Une certaine vision de Disney couplée au biopic d'une
écrivaine unique. Merveilleuse surprise que ce Dans
l'ombre de Mary qui fait à la fois la part belle
aux personnages et brille par l'excellence d'un scénario
habile et surtout d'une prodigieuse intelligence. Car c'est
avant tout de la méconnue P.L. Travers dont le film parle,
une auteur (Mary Poppins) acariâtre au possible, vieille
fille endurcit ("en quelques sortes", elle n'a pas
d'enfant...) au caractère bien trempé, fière
comme Artaban, personnage d'où découle l'incroyable
humour pince-sans-rire du film, mais également l'émotion.
Et toute la saveur du film provient assurément de la
mise en parallèle, au propre comme au figuré,
avec son enfance en Australie, autant de pistes explicatives
du personnage adulte dont on pourrait en retirer une véritable
psychanalyse fouillée : ses drames, ses frustrations
déteignant sur son caractère et ses écrits,
ses rêves enfouis expiés dans ses oeuvres, le souvenir
ambigu d'un père complètement lunatique, plus
enclin à s'amuser et boire qu'à travailler, refusant
la morne banalité du monde des adultes, celui qui ne
tourne plus qu'autour de l'argent ; une espèce d'idéaliste
qui m'a touché au en plein coeur... Mais ce film fait
également la part belle aux autres personnages : à
Walt Disney, bien évidemment, un magna génial
aux visions aussi infantilisantes qu'extraordinairement meanstream,
possédant un regard, un univers qui ne manque pas de
parler à chacun d'entre nous, et possédant surtout
une aura prodigieuse. C'est enfin l'histoire de la création
d'une oeuvre, de la même manière que ce que l'on
a pu voir encore récemment dans Psychose,
sa complexe et douloureuse gestation ou le combat d'un auteur
défendant sa chère liberté artistique et
ses choix, apparemment aux antipodes des desseins du nabab,
la lutte pragmatique d'une créatrice intègre,
refusant ses rêves, contre le monde imaginaire d'un riche
génie. Ou comment apprendre que l'on peut conserver son
âme d'enfant, ses rêves, sans pour autant vendre
son âme au Diable.
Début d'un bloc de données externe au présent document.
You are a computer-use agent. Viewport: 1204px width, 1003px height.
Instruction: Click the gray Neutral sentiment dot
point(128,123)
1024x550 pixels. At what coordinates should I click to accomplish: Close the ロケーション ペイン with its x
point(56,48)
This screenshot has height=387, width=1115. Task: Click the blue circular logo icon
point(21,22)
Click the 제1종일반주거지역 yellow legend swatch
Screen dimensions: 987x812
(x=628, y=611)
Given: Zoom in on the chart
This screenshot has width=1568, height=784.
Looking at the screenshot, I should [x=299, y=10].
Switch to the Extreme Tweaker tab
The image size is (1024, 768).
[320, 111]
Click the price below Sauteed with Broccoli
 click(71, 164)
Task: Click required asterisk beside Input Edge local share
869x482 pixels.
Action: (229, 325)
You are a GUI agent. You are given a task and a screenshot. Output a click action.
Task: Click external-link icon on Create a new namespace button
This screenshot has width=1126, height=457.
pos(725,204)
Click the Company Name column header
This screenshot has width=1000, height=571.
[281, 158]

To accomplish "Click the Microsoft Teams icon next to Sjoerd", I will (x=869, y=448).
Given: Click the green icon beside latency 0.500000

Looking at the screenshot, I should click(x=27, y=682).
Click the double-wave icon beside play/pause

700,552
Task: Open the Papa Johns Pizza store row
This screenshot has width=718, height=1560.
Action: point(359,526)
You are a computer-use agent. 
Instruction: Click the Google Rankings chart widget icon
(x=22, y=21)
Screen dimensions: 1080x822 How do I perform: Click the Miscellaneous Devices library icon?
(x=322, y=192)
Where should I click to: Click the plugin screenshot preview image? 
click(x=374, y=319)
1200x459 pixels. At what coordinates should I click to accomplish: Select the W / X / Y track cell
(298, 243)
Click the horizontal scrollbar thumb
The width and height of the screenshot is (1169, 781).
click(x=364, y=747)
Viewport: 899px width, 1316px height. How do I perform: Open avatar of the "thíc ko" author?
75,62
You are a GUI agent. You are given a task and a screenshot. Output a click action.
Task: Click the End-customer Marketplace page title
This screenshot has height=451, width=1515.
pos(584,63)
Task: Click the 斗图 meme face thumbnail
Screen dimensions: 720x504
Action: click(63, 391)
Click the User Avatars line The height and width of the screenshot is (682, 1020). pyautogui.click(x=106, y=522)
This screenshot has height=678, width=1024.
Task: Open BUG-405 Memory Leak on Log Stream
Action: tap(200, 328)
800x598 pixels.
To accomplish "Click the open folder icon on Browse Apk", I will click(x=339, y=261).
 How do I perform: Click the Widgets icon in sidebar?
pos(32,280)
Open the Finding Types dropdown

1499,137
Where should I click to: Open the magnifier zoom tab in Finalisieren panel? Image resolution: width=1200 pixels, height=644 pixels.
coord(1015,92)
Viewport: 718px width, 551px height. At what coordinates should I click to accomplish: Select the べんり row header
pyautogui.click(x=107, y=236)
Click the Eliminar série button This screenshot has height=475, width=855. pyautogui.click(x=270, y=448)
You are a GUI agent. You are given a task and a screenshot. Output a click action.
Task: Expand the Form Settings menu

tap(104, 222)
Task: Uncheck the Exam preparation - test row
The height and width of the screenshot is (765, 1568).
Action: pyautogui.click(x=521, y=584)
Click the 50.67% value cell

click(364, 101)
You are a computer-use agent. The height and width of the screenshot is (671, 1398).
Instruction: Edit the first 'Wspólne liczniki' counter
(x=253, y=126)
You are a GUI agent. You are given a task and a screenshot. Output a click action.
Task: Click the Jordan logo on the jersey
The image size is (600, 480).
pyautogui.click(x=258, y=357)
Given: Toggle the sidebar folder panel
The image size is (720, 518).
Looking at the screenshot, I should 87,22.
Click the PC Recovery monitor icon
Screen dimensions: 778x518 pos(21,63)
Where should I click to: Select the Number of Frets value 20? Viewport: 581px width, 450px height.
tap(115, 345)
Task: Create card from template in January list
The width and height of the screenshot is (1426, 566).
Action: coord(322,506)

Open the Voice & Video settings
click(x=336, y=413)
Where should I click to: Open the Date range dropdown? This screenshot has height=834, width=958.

Et je crois que c'est exactement le
coeur du sujet : une magnifique réponse aux nombreux
détracteurs de la firme aux grandes oreilles, offrant
tout d'abord sa propre et brillante auto-critique du "monde
selon Disney", par le biais du regard acerbe de Pamela,
mais prouvant à qui veut bien l'entendre, bien évidemment,
que la firme n'a rien perdu de son exigence artistique ; une
réponse aux peurs soulevées par les rachats de
Marvel et Lucasfilm ? Peut-être... entre autres... En
tout il s'agit d'un film profondément stimulant (la gymnastique
passé / présent et les leçons que le spectateur
se doit d'en tirer pour sa compréhension des événemements),
réalisé avec une véritable élégance
et n'oubliant pas de s'attacher aux personnages secondaires
(le chauffeur notamment). N'oubliez pas de savourer le générique
final et ses enregistrements authentiques... Quant à
la polémique soulevée, je pense tout simplement
qu'il ne s'agit pas d'un biopic de Walt Disney et qu'elle est
hors sujet. Ce monde n'est effectivement qu'une gigantesque
illusion mon bon Walt...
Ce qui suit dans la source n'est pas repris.